John, if you are going to trash Gates for “using his money” and “crushing opposition”, can you give us an example of a CEO that didn’t do that? Are there any CEOs that you like? Seems to me Gates is no worse than other CEOs, he just made more money.

“He’s never had any “vision” and damn little talent.”
Again, compared to who? Lou Gerstner? Larry Ellison? Jim Clark? I don’t think so.

“who’s held back the progress of the computer industry by at least ten years.”
It seems to me there has been A LOT of computer progress in the last 20 years, in the age of MicroSoft.
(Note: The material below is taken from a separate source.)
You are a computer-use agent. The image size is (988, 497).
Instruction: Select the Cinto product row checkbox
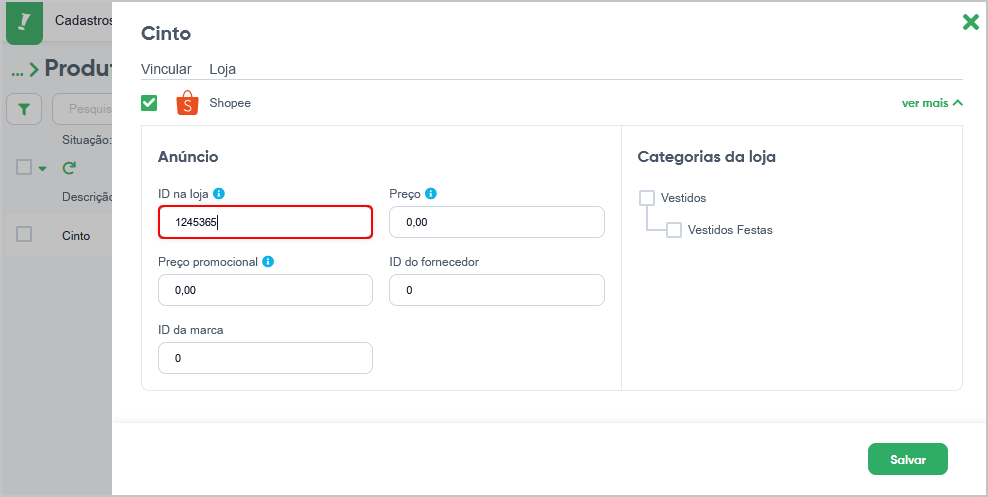click(24, 234)
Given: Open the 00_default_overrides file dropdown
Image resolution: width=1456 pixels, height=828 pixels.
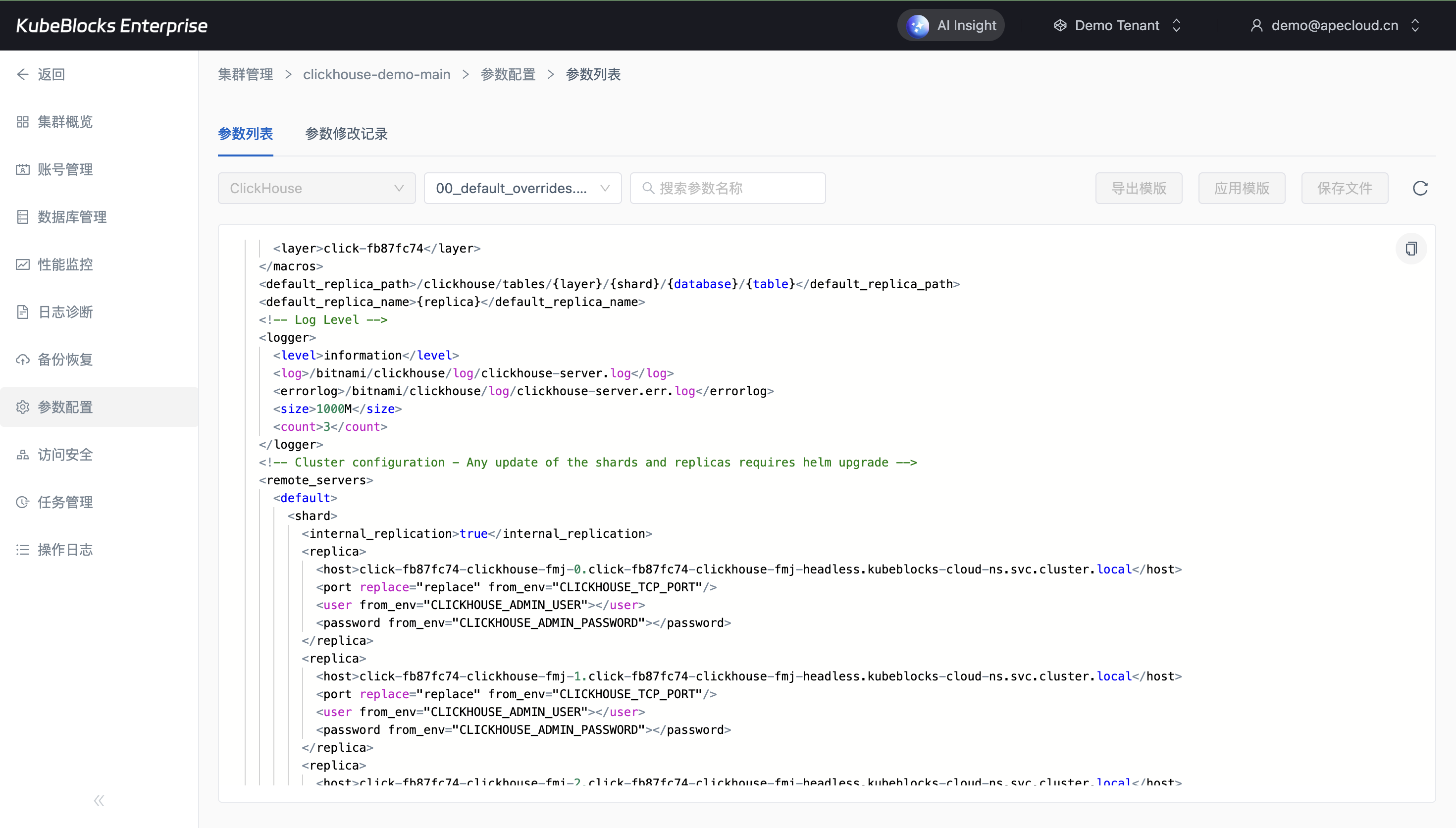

There has been a revolution in the industry like never before.
New technology is appearing and changes are happening so quickly it is hard to keep up with.

Thank God we don’t live in the IBM era anymore. Talk about monopolies and holding back progress. From 1950-1980, the computer industry was dominated by the stuffy, old, IBM (Big-Blue) and their white-shirts and ties. Did those people even have a personality? Was there more progress with JCL/Cobol and mainframes? They went from puch-cards to dumb terminals. Yes, that was nice, but not as exciting as the changes that have taken place since 1980 with MicroSoft, PC’s, and the internet.

Since you obviously weren’t paying attention in high school, I see no point in trying to teach you U.S. History, but if you really want to learn, try looking under “monopoly” in any encyclopedia.

Some modern CEO’s are indeed no greater prophets than Gates. But they don’t hold themselves up as visionaries, either. Gates, disgustingly, does.

Hardware technology, yes. But I’ve been in this business since the mid-60’s, and I’ve been working with PC’s since 1982. Bill Gates’ megalomania and failure to understand newer software technology (like OO) is directly responsible for the four or five generations of botched PC operating systems we have had to deal with. An operating system as good as Windows 2000 is supposed to be (but almost certainly won’t be) was possible at least ten years ago. IBM tried to create it back in 1987 with OS/2, but made the mistake of letting Gates run away with it. He sabotaged it with unfixable design errors, took forever to come out with applications (which then turned out to be barely-adequate ports of Windows applications), stalled on the x386 version, and lied, lied, lied about supporting it, right up to the very day that NT was announced.

Clueless. Utterly clueless. How about a few IBM inventions like:

magnetic tape,
disks,
floppy disks,
RAM,
compilers, and
relational data bases?

COBOL, by the way, was not an IBM invention, but a government imposition. Many feel that IBM’s earlier language COMTRAN was far superior, and IBM spent years both trying to replace COBOL with better languages such as PL/I and extending COBOL so as to make it usable.

By the way, OS/390 still runs programs written for OS/360 in 1966. A DOS/Windows programmer is lucky if his program runs on two successive releases.

Oh, by the way, Microsoft didn’t do one damn thing to establish the Internet.


John W. Kennedy
“Compact is becoming contract; man only earns and pays.”